Australia pulls legal emergency brakes to stop citizen's return from Syria
The Australian government has used rarely exercised counterterrorism powers to temporarily block one of its citizens staying in a Syrian detention camp from returning home.
Home Affairs Minister Tony Burke confirmed that a temporary exclusion order had been issued following advice from security agencies, marking an uncommon application of legislation aimed at reducing terrorism risks, according to Australian media reports.
One adult among a group of 34 Australian women and children held at the al-Roj detention camp has been served with a temporary exclusion order, preventing them from entering Australia for up to two years.
The remainder of the group, however, has not been assessed by intelligence agencies as meeting the legal threshold for such a ban. That assessment could allow the wives and children of Islamic State fighters to return to Australia if they are able to arrange their own travel.
Earlier this week, Kurdish authorities who manage the camp released the group in anticipation of their repatriation.
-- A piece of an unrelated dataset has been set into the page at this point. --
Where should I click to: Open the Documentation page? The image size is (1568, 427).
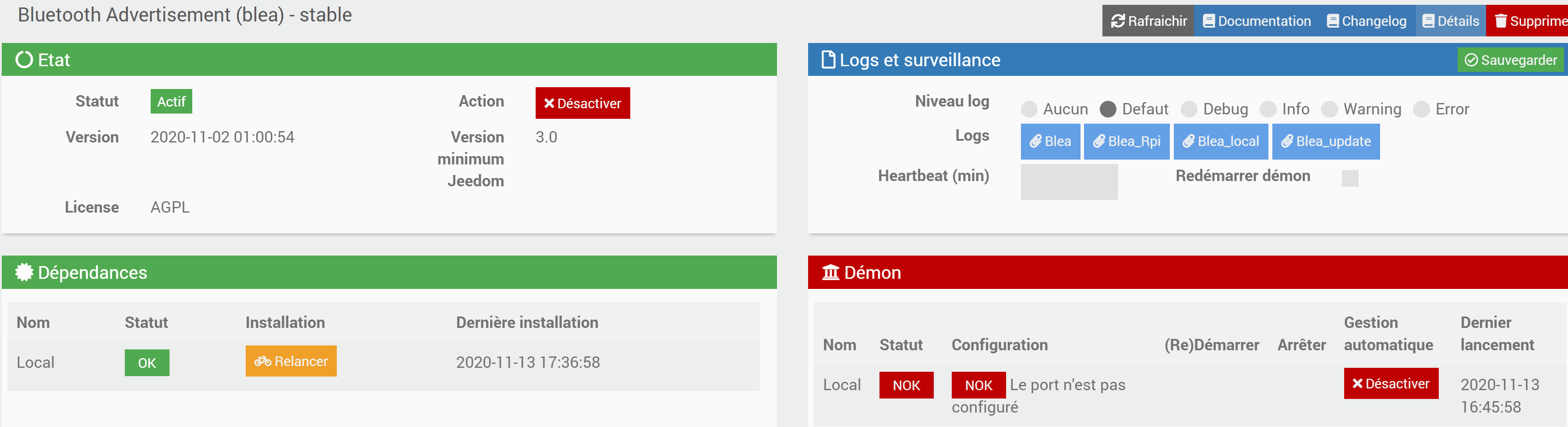[x=1257, y=21]
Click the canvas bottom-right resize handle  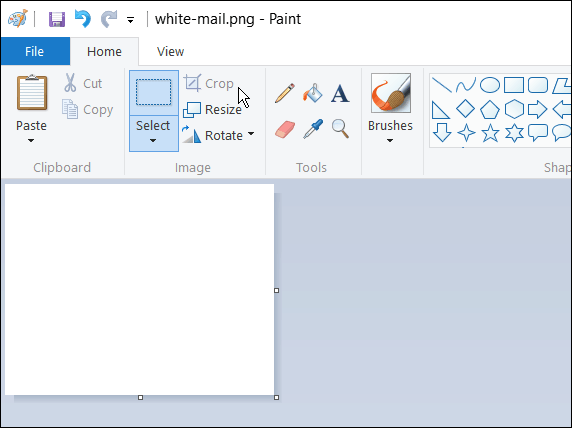tap(277, 397)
They were, however, later forced to return to the facility due to what was described as “poor coordination between their relatives and the Damascus government.”
With their potential return still unresolved, debate continues over the level of risk they might pose if allowed back into Australia.
Shadow Home Affairs Minister Jonno Duniam questioned why only one individual had been subjected to a ban.
“If the Minister is claiming that only one of the [cohort] is deemed risky enough to warrant a Temporary Exclusion Order, then this raises more questions than answers,” he said in a statement.
“[This group] all travelled to the same ‘declared area’ for the same reason of supporting the same listed terrorist organisation – how can only one member of this group be deemed a risk and the rest somehow okay?”
Earlier in the day, Prime Minister Anthony Albanese was asked whether exclusion orders would be applied more broadly. He said the government was acting on security advice and would “do what we can to keep Australians safe within the law.”
“We will implement the law to its fullest capacity that we can,” he said.
“These people, I’ve said yesterday, you make your bed, you lie in it. These are people who chose to go overseas to align themselves with an ideology which is the caliphate, which is a brutal, reactionary ideology and that seeks to undermine and destroy our way of life. So, we will be doing and are doing nothing to assist or to repatriate these people.”
Albanese acknowledged it was “unfortunate” that children were caught up in the situation, but added: “that’s not their decision, but it’s the decision of their parents or their mother.”
The question of how to handle citizens linked to terrorist organizations has long divided public opinion in Australia. In 2022, the High Court of Australia ruled that the government’s decision to strip an Australian-Turkish dual national of his citizenship after a terrorism-related conviction in Syria was unconstitutional. The court found that revoking citizenship constituted a form of punishment that could only be imposed by a judicial authority, not the executive branch.